» What you will do
Would you output the entries below only from the line containing "Task: Click the Tab title input field" through the line containing "You are a computer-use agent. The width", exactly as they stand and with both ends included?

» Input material
============================================================

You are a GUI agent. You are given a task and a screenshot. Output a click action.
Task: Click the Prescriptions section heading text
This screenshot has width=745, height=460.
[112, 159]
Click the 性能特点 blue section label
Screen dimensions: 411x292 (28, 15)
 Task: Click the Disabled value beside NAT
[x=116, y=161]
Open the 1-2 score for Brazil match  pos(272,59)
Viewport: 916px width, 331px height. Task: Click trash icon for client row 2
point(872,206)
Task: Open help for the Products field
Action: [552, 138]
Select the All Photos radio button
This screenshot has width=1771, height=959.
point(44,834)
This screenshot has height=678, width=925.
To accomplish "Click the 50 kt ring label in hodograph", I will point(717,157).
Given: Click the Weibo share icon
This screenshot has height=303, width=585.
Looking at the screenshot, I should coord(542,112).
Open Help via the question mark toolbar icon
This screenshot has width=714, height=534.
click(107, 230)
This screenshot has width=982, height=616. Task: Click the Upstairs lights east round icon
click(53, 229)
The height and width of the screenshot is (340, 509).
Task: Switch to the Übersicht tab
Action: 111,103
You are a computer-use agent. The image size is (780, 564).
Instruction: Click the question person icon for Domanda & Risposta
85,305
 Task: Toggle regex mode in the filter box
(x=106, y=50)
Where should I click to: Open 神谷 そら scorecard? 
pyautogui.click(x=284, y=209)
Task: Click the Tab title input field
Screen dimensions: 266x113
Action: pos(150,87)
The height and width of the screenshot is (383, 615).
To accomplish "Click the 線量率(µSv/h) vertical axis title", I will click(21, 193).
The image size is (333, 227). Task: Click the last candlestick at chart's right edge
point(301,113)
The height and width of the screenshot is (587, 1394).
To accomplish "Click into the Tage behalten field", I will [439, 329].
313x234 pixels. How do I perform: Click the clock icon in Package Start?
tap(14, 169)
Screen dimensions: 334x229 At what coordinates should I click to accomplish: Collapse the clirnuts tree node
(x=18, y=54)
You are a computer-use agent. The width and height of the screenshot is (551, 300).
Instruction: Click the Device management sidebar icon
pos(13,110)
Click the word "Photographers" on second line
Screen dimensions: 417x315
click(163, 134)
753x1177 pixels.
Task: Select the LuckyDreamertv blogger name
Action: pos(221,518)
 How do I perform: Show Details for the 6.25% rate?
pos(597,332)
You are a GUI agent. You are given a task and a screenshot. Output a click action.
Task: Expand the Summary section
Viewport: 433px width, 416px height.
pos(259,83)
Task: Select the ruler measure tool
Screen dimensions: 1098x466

============================================================

» Solution
Task: Click the Tab title input field
Screen dimensions: 266x113
Action: pos(150,87)
The height and width of the screenshot is (383, 615).
To accomplish "Click the 線量率(µSv/h) vertical axis title", I will click(21, 193).
The image size is (333, 227). Task: Click the last candlestick at chart's right edge
point(301,113)
The height and width of the screenshot is (587, 1394).
To accomplish "Click into the Tage behalten field", I will [439, 329].
313x234 pixels. How do I perform: Click the clock icon in Package Start?
tap(14, 169)
Screen dimensions: 334x229 At what coordinates should I click to accomplish: Collapse the clirnuts tree node
(x=18, y=54)
You are a computer-use agent. The width and height of the screenshot is (551, 300).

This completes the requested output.